Guilherme Fiúza. Escritor e jornalista, ex-editor de política de “O Globo” e autor de “Meu Nome Não É Johnny” e “3.000 Dias no Bunker”

Junto de seu primo, o ex-traficante João Guilherme Estrella, cuja vida virou tema do livro - e depois do filme - "Meu Nome Não É Johnny", Guilherme Fiúza esteve em Belo Horizonte, no último mês, pela Bienal do Livro de Minas , quando concedeu esta entrevista exclusiva ao Magazine.

DOUGLAS RESENDE

Depois do sucesso de "Meu Nome Não É Johnny" - do livro e do filme - você se tornou uma espécie de referência no assunto do consumo de drogas e sua relação com a sociedade. Foi por isso, aliás, que você foi convidado a participar de um debate na Bienal do Livro de Minas que teve como tema "Drogas: o Consumidor não Tem nada com isso?" Como você vê essa pergunta depois da experiência com o livro?

Escrevi outro dia no blog que tenho na revista "Época" sobre uma lei municipal que saiu em São Paulo obrigando as boates a terem bebedouros, por causa do pessoal que toma ecstasy, que é uma droga que desidrata. É uma decisão polêmica porque se a droga é proibida não tem que instalar bebedouro nenhum, você tem é que proibir as pessoas de consumir. No entanto, a realidade é que as pessoas consomem drogas, algumas lícitas, outras não.

O que existe na sociedade é uma grande hipocrisia ao considerar que o consumo de drogas é uma coisa que pode ser erradicada. Eu não acredito nisso porque o consumo serve a diversos fins: diversão, fuga, alienação, expansão da consciência, autodestruição. Portanto, a droga é uma experiência que vai ser sempre perigosa e arriscada, mas as pessoas têm o direito de passar por aquilo, do mesmo jeito que têm o direito de beber e ver como se sentem, especialmente na juventude, que é uma época de busca, de autoconhecimento.

▸ **Dados armazenados**:
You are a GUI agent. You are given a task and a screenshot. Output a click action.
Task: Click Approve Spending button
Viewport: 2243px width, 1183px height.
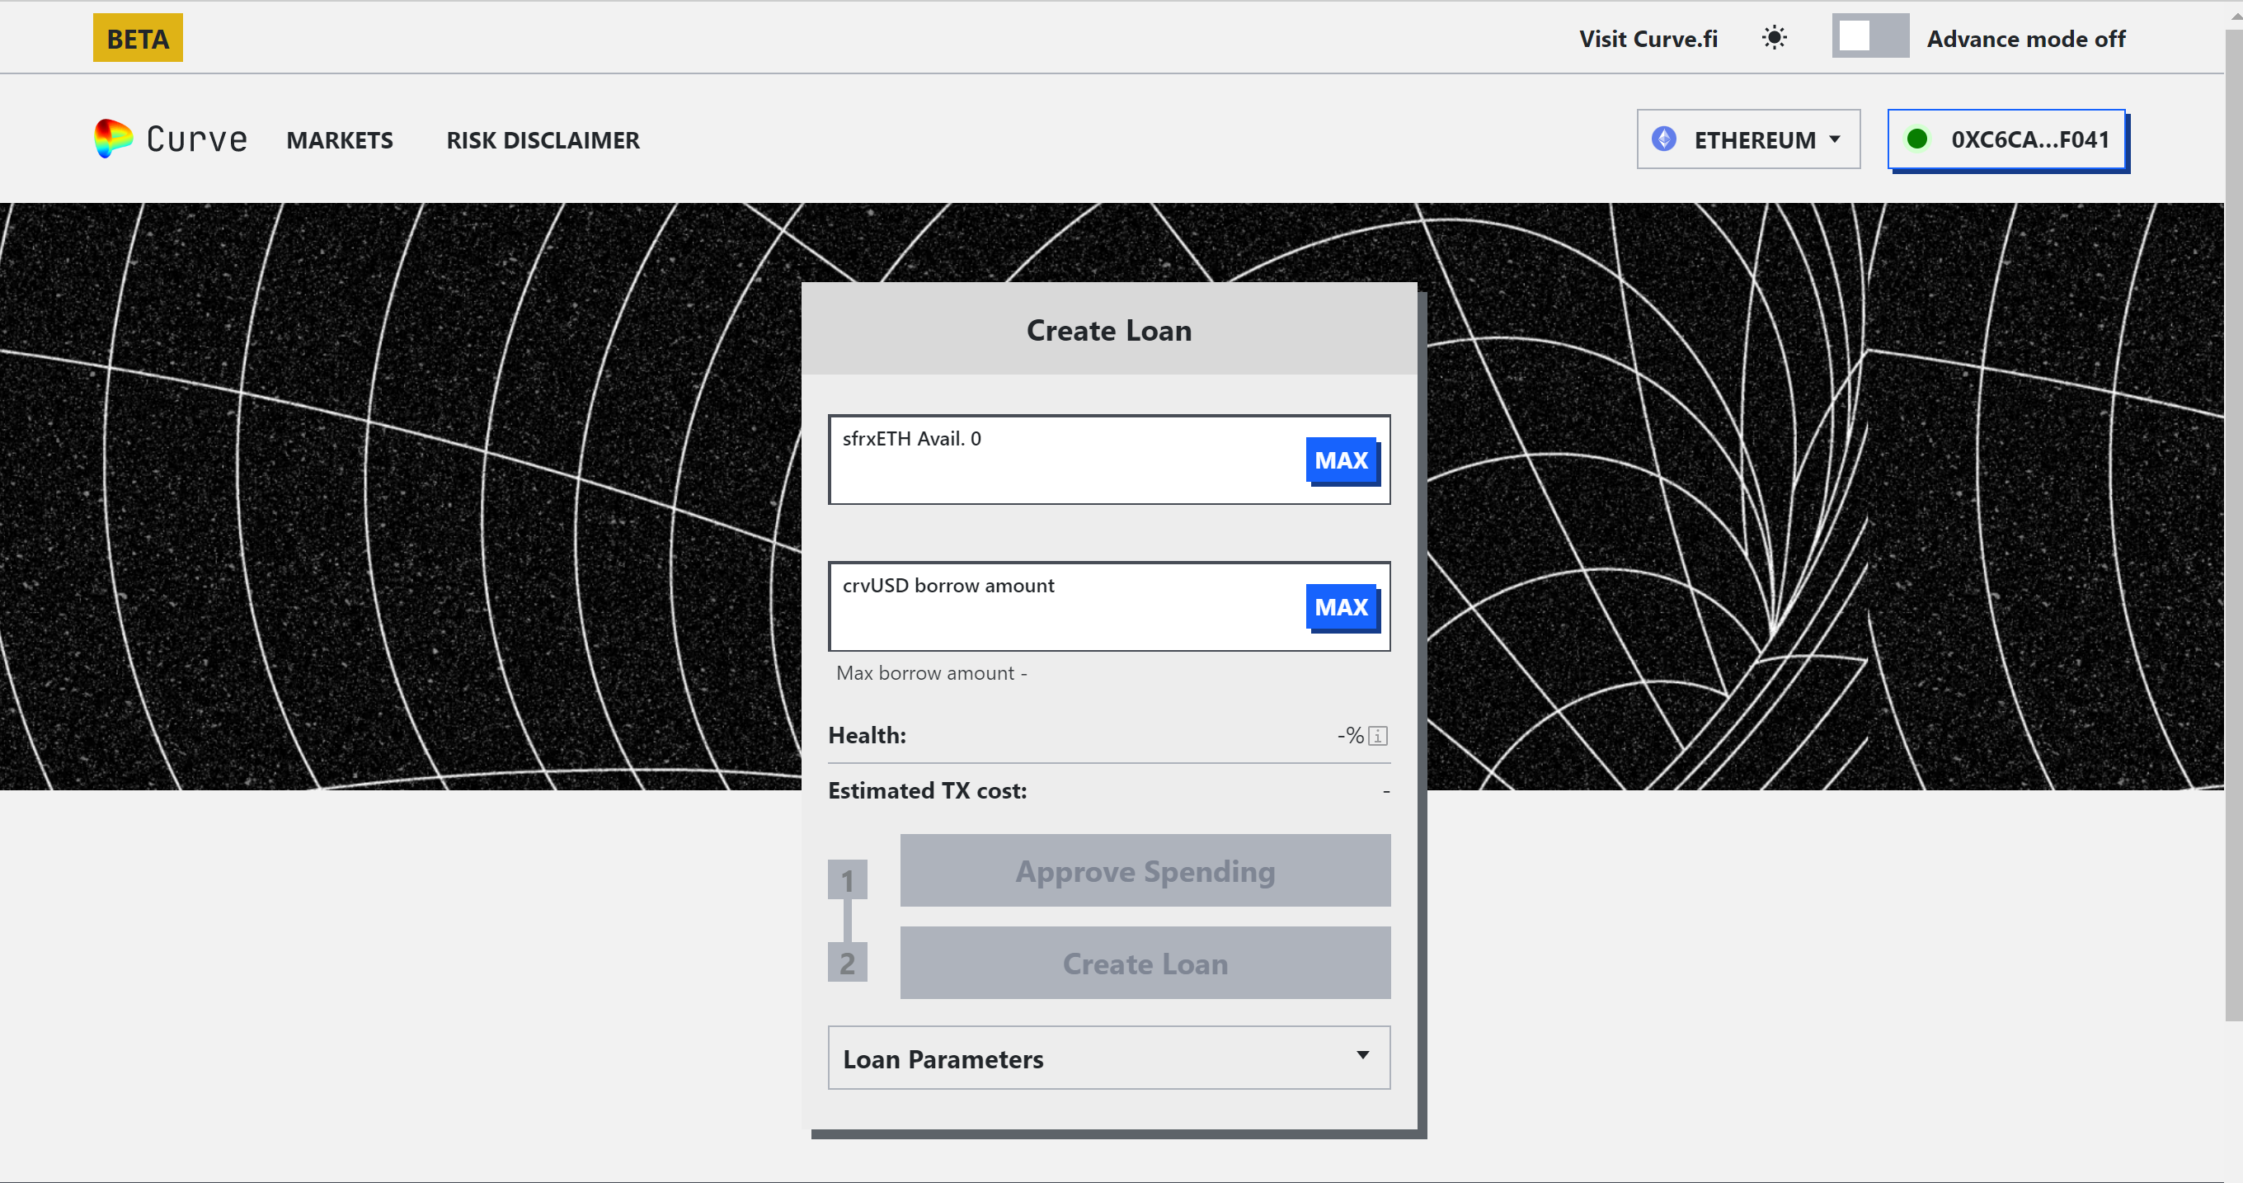(x=1144, y=871)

▸ **Tarefas obrigatórias**:
A) Em que revista, segundo o trecho selecionado, Guilherme Fiúza tem um blog?
B) Modifique o trecho selecionado no segmento que vai de "Junto de seu" até "com o livro?", colocando "parente" no lugar de "primo".

▸ **Respostas por tarefa**:
A) Na revista "Época".

B)
Junto de seu parente, o ex-traficante João Guilherme Estrella, cuja vida virou tema do livro - e depois do filme - "Meu Nome Não É Johnny", Guilherme Fiúza esteve em Belo Horizonte, no último mês, pela Bienal do Livro de Minas , quando concedeu esta entrevista exclusiva ao Magazine.

DOUGLAS RESENDE

Depois do sucesso de "Meu Nome Não É Johnny" - do livro e do filme - você se tornou uma espécie de referência no assunto do consumo de drogas e sua relação com a sociedade. Foi por isso, aliás, que você foi convidado a participar de um debate na Bienal do Livro de Minas que teve como tema "Drogas: o Consumidor não Tem nada com isso?" Como você vê essa pergunta depois da experiência com o livro?